# KUMPULAN TUGAS:
1 – Dalam teks bacaan tentang kebangkitan kerajaan-kerajaan Nusantara, siapa yang mengkudeta Kertanegara?
2 – Ketik ulang bagian teks bacaan dari "Tetapi saya yakin, selama" sampai "kekacauan pemerintah Pajang." tanpa mengubah satu huruf pun.

# TEKS BACAAN:
Tetapi saya yakin, selama kita masih memiliki orang2 idealis radikal seperti Pak Arman dkk, negeri ini pasti bangkit. Kita memiliki sejumlah bukti empiris. Kekalahan Saylendera yg ludes dibabat Sanjaya ternyata memicu Balaputera Dewa turun tangan yg akhirnya malah bangkit menjadi Sriwijaya yang mampu menguasai hampir separo Nusantara. Kehancuran Tumapel oleh keculasan dan ketidakbecusan Tunggul Ametung ternyata memicu Ken Arok turun tangan yg malah akhirnya menjadi negara besar Singasari. Kekacauan dan kebobrokan Singasari setelah Kertanegara dikudeta oleh Jayakatong malah memicu Raden Wijaya turun tangan yg akhirnya malah menjadi Majapahit yg membentang melebihi Nusantara, dari Madagaskar sampai Papua Nugini. Demikian pula dengan Panembahan Senopati yg dipicu oleh kekacauan pemerintah Pajang.

# CUPLIKAN DATA:
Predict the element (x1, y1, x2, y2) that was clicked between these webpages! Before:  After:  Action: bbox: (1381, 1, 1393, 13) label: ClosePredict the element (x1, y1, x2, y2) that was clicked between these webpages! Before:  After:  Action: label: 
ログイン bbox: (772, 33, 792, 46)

# DAFTAR JAWABAN:
1 – Jayakatong

2 –
Tetapi saya yakin, selama kita masih memiliki orang2 idealis radikal seperti Pak Arman dkk, negeri ini pasti bangkit. Kita memiliki sejumlah bukti empiris. Kekalahan Saylendera yg ludes dibabat Sanjaya ternyata memicu Balaputera Dewa turun tangan yg akhirnya malah bangkit menjadi Sriwijaya yang mampu menguasai hampir separo Nusantara. Kehancuran Tumapel oleh keculasan dan ketidakbecusan Tunggul Ametung ternyata memicu Ken Arok turun tangan yg malah akhirnya menjadi negara besar Singasari. Kekacauan dan kebobrokan Singasari setelah Kertanegara dikudeta oleh Jayakatong malah memicu Raden Wijaya turun tangan yg akhirnya malah menjadi Majapahit yg membentang melebihi Nusantara, dari Madagaskar sampai Papua Nugini. Demikian pula dengan Panembahan Senopati yg dipicu oleh kekacauan pemerintah Pajang.